Abstract

Angiogenesis forms new vessels from existing ones. Abnormal angiogenesis, which is what gives tumor microenvironments their distinctive features, is characterised by convoluted, permeable blood vessels with a variety of shapes and high perfusion efficiency. Tumor angiogenesis controls cancer growth by allowing invasion and metastasis and is highly controlled by signalling networks. Therapeutic techniques targeting VEGF, PDGF, FGF Notch, Angiopoietin, and HGF signalling restrict the tumor's vascular supply. Numerous pathways regulate angiogenesis, and when one of those processes is blocked, the other pathways may step in to help.
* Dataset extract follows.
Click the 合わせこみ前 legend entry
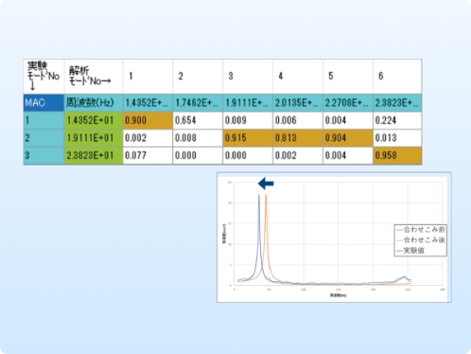471x354 pixels. point(421,229)
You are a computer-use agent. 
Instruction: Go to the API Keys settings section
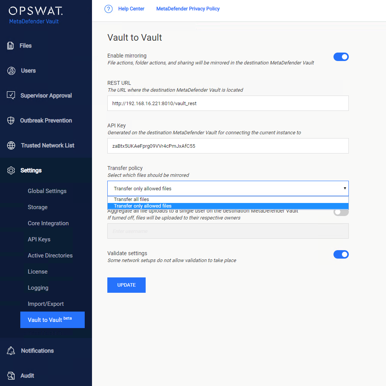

VEGF signalling inhibition alone has limits as an antiangiogenic therapy, and additional angiogenic pathways such as FGF, PDGF, Notch, angiopoietin, and HGF are important. For the treatment of advanced solid tumors, there are also new, emerging medicines that target multiple angiogenic pathways. Recent therapies block numerous signalling channels concurrently. This study focuses on ‘alternative’ methods to standard antiangiogenic medicines, such as cyclooxygenase-2 blocking, oligonucleotide binding complementary sites to noncoding RNAs to regulate mRNA target, matrix metalloproteinase inhibition and CRISPR/Cas9 based gene edition and dissecting alternative angiogenesis mechanism in tumor microenvironment.